While details remained sketchy on the drought agreement with Sinema, other Western lawmakers said yesterday they were seeking a chunk of the change, as well.
“As a Westerner, I would be supportive of drought funding. There’s no question about that,” said Sen. Martin Heinrich (D-N.M.). “It would be hard for me to overstate the historic nature of what we’re dealing with out West right now.”
Sen. Michael Bennet (D-Colo.) said any drought money should be incorporated into the Upper Colorado River Basin states — Colorado, New Mexico, Utah and Wyoming — as well as the lower basin states of Arizona, California and Nevada.
“I’m certainly open to considering the addition of drought language, but anything that we do has to improve the situation with the Colorado River Basin.
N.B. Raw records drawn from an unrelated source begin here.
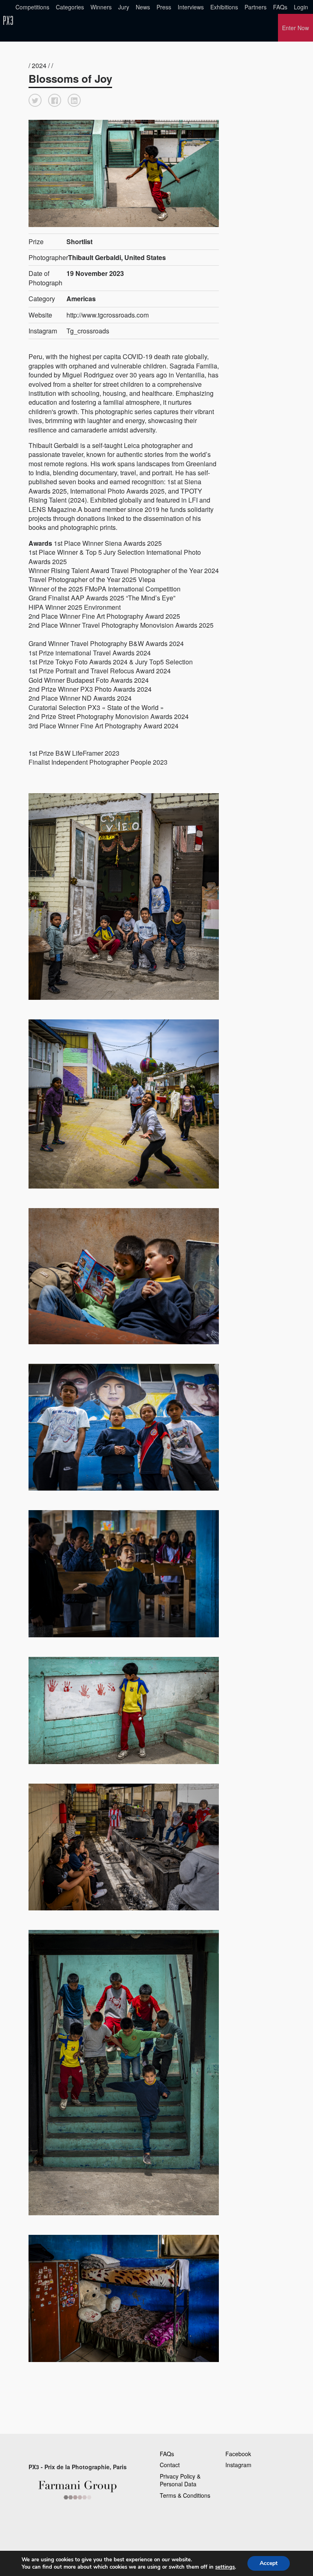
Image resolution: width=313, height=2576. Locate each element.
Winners (101, 7)
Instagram (238, 2465)
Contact (170, 2465)
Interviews (191, 7)
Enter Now (295, 28)
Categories (70, 7)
It has to improve the situation of the state of Colorado in terms of our water and the upper basin and the Colorado River,” Bennet told reporters yesterday.
“Otherwise,” he added, “there’s no way we’re going to be able to get to an agreement.”
Bennet said he was having conversations about it with Sinema, and Stabenow said talks were ongoing between Schumer and the Arizona Democrat. Sinema’s office has not commented on the issue.
There’s also some question about whether the money would effectively be taken away from other areas of the bill. Stabenow said she wanted to ensure it does not come out of emissions reduction policies.
“We need to do both, and I certainly support doing both, but we need the emission reduction efforts that are in the bill,” Stabenow said.
EV credit questions
Democrats are locked in a back-and-forth about the bill’s clean vehicle tax credit.
As written, the provision would offer the full $7,500 incentive for EVs on the condition that 40 percent of their battery minerals are extracted or processed in the United States or by a nation that is party to a U.S. free-trade agreement.
Because much of that supply chain is currently controlled by China, Russia and other nations without a U.S. free-trade agreement, there’s concern among some Democrats and automakers that the credit would be effectively useless in the near term.
Budget experts also expect that the provision will be ripe for a challenge when the Finance panel covers its portion of the bill with the parliamentarian today.
“There are wonderful things in this bill for auto manufacturers,” Stabenow said. But “we’re still talking about the other piece of it. It’s not written the way I would like it to, but we’ll see what happens.”